Iterating over a dictionary of pdf files and their name and create a dictionary and put the name and corresponding text into it

byMR

April 14, 2023

I wrote the code as follws to extract one single pdf file and put the text into a list. how can I modify the code that it iterates over a dictionary of pdf files and their name and create a dictionary and put the name and corresponding text into it?

dic = {
 '0R.pdf':'m1',
 '2R.pdf':'m2',
 '29R.pdf':'m3'}

def readpdffile(pdf_file):
        pdfFileObj = open(pdf_file, 'rb')
        pdfReader = PyPDF2.PdfFileReader(pdfFileObj)
        output = []
        for i in range(pdfReader.numPages):
            pageObj = pdfReader.getPage(i)
            output.append(pageObj.extractText())
    
        return output

>Solution :

You can modify the code to iterate over the dictionary of pdf files and their names, and store the extracted text and the corresponding name in a dictionary using the following code:

import PyPDF2

dic = {
 '0R.pdf':'m1',
 '2R.pdf':'m2',
 '29R.pdf':'m3'
}

def read_pdffiles(dictionary):
    result = {}
    for pdf_file, name in dictionary.items():
        pdfFileObj = open(pdf_file, 'rb')
        pdfReader = PyPDF2.PdfFileReader(pdfFileObj)
        output = []
        for i in range(pdfReader.numPages):
            pageObj = pdfReader.getPage(i)
            output.append(pageObj.extractText())
        result[name] = output
        pdfFileObj.close()
    return result

result = read_pdffiles(dic)
print(result)

The read_pdffiles function takes a dictionary containing the pdf filenames and their corresponding names as input, and returns a dictionary containing the name and the extracted text as key-value pairs.

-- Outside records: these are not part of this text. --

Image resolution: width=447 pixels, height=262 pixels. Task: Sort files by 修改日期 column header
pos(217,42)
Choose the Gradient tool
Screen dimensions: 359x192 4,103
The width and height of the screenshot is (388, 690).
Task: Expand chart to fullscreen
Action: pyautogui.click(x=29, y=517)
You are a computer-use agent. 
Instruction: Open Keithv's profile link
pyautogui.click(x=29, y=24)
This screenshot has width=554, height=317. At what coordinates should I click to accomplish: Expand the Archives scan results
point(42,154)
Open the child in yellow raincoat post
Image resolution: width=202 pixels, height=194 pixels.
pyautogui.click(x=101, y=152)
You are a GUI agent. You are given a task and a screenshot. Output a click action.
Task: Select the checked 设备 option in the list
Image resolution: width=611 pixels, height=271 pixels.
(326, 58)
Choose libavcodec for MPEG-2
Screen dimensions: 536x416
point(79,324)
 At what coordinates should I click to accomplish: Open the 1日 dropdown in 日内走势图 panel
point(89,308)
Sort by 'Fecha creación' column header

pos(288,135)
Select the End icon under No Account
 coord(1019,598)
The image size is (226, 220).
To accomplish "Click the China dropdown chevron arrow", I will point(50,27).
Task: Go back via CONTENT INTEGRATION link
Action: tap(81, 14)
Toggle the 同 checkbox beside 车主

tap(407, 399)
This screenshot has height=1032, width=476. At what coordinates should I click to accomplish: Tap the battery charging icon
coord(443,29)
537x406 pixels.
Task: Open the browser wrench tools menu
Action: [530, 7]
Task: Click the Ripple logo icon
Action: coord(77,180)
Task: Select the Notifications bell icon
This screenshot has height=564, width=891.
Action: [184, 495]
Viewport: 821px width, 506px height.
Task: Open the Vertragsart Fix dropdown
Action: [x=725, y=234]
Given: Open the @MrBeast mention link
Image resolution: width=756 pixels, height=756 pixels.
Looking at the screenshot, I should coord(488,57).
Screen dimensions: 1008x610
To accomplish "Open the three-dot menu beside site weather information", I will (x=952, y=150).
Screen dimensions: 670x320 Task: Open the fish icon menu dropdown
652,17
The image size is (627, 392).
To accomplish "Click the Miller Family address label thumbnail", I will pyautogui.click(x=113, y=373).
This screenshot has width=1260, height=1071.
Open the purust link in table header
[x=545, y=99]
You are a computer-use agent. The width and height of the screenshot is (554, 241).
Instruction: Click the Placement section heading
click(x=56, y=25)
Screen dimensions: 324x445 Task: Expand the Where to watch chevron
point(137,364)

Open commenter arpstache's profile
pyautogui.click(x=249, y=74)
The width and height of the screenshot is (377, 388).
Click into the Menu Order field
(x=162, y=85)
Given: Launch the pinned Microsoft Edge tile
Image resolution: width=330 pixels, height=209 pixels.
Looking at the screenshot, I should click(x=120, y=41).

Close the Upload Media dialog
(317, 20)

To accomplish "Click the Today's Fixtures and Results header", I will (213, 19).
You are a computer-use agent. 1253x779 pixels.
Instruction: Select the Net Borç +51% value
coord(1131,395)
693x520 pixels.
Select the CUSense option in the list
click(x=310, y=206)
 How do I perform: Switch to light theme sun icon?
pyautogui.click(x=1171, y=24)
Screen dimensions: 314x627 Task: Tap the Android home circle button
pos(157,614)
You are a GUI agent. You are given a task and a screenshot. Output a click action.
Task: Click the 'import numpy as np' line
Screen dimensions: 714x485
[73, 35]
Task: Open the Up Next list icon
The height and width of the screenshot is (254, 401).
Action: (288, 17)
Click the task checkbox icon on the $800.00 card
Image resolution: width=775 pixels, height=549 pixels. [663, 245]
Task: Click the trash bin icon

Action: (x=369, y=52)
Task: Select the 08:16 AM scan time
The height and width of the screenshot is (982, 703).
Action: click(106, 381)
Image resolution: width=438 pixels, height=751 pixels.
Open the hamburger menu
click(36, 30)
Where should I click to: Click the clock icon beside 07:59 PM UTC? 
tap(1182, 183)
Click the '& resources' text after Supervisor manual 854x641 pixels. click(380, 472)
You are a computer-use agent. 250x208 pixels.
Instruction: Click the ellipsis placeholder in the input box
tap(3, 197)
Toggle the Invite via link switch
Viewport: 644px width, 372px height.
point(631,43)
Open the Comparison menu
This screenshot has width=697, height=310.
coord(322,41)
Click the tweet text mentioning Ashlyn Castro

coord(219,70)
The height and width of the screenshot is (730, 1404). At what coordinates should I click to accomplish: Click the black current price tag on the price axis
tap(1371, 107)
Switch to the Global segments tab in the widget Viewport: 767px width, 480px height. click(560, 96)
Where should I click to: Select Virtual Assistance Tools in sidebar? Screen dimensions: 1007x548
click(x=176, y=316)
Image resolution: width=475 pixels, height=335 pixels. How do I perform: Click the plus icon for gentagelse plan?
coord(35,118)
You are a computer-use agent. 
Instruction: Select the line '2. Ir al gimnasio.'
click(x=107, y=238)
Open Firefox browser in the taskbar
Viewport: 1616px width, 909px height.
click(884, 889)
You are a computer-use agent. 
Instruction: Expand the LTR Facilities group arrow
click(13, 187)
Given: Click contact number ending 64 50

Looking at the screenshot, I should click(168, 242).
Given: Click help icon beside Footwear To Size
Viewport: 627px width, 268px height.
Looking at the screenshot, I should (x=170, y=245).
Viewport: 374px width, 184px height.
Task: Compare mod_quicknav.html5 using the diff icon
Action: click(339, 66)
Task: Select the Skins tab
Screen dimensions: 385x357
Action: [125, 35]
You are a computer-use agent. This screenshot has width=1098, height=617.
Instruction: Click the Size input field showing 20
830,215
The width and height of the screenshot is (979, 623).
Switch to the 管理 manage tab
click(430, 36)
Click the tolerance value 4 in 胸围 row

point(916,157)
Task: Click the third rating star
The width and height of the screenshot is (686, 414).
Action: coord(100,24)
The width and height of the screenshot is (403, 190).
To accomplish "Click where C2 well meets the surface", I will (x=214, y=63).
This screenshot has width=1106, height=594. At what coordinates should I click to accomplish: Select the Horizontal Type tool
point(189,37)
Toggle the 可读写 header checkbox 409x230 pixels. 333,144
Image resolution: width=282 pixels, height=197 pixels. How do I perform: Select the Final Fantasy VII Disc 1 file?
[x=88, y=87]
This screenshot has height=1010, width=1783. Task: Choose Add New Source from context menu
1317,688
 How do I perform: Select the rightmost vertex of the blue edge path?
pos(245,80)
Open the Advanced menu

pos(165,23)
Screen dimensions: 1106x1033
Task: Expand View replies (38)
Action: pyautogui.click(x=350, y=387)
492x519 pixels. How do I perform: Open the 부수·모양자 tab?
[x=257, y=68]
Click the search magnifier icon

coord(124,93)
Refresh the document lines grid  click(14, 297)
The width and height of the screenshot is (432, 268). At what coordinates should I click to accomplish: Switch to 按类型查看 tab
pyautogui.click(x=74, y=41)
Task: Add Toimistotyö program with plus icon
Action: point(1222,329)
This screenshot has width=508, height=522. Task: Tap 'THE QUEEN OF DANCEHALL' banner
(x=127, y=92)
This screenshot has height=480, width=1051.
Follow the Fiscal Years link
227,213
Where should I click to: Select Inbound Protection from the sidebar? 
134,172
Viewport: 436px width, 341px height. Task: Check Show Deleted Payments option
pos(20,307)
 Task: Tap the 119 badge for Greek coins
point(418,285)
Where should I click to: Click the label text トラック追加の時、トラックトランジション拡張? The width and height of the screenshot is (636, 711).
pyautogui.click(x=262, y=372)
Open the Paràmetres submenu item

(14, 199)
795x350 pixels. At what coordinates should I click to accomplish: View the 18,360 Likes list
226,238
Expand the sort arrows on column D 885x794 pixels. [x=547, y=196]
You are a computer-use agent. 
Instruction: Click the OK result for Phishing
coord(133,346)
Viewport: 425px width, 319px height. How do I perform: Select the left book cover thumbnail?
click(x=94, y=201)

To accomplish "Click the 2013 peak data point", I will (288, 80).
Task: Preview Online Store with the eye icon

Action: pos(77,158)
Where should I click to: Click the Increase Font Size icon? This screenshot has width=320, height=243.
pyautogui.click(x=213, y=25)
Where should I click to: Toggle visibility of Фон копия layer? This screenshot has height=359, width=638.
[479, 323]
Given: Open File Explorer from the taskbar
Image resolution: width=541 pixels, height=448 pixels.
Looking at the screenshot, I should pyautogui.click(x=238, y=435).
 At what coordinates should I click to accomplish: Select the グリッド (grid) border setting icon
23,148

The function opens each pdf file using the filename and extracts the text from each page using the PyPDF2 module. The extracted text is then stored in a list and the list is stored in the dictionary using the corresponding name as the key. The function finally returns the resulting dictionary.

You can call the read_pdffiles function with the dic dictionary as input, and store the resulting dictionary in a variable like result. The resulting dictionary will have the name and the corresponding extracted text for each pdf file as key-value pairs. You can print the resulting dictionary to verify the output.